[Request]: Write out everything from the start of the entries down to the line containing "I will pos(552,19).", requests included, and shift each coordinate in the answers up by 146.

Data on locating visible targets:
==*==

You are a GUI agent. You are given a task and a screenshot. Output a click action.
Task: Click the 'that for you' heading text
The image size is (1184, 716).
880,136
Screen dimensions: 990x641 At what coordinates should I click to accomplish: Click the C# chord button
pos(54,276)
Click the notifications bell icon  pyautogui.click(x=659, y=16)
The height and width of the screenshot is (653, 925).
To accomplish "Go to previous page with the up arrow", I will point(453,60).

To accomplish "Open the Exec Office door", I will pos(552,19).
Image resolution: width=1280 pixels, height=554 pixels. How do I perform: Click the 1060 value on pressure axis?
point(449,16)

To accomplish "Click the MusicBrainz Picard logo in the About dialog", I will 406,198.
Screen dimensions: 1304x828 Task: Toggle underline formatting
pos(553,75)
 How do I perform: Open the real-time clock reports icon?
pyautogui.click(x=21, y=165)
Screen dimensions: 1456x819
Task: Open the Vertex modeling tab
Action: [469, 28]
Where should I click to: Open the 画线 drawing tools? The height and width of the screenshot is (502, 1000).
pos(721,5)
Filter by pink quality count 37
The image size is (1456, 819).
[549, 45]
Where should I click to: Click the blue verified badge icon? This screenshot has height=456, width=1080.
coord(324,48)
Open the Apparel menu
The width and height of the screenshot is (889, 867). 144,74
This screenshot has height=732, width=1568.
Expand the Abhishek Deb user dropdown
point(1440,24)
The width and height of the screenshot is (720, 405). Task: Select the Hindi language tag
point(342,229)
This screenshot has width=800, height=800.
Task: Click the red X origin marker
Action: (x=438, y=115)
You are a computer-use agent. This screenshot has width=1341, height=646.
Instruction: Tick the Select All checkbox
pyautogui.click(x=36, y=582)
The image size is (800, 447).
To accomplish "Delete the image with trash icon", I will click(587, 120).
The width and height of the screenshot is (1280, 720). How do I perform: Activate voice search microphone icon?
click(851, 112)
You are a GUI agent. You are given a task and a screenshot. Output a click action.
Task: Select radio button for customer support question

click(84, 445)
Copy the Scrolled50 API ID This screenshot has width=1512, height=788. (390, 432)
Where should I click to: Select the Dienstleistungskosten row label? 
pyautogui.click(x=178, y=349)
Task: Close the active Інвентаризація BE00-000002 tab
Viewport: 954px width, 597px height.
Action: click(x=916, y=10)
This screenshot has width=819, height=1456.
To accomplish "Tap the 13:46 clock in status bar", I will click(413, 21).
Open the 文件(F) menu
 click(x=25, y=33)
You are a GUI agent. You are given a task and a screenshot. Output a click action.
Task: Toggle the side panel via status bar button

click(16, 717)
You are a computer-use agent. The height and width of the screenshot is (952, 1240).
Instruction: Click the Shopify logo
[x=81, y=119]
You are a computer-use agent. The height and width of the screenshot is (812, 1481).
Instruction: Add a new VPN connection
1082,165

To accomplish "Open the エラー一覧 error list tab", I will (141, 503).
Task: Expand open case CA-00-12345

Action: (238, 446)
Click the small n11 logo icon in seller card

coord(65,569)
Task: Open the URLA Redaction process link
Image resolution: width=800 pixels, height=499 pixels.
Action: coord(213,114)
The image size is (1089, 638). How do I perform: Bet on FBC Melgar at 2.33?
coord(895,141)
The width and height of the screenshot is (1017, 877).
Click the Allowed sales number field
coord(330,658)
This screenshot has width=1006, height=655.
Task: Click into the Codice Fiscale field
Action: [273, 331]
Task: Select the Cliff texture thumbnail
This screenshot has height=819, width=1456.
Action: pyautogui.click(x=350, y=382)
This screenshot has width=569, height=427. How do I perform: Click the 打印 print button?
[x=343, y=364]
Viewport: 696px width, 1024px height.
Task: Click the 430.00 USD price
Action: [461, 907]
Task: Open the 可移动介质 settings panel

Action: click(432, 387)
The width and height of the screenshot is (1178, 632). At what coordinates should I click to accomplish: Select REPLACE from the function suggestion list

==*==

[Result of this exercise]:
You are a GUI agent. You are given a task and a screenshot. Output a click action.
Task: Click the 'that for you' heading text
The image size is (1184, 716).
1026,282
Screen dimensions: 990x641 At what coordinates should I click to accomplish: Click the C# chord button
pos(200,422)
Click the notifications bell icon  pyautogui.click(x=805, y=162)
The height and width of the screenshot is (653, 925).
To accomplish "Go to previous page with the up arrow", I will point(599,206).

To accomplish "Open the Exec Office door", I will pos(698,165).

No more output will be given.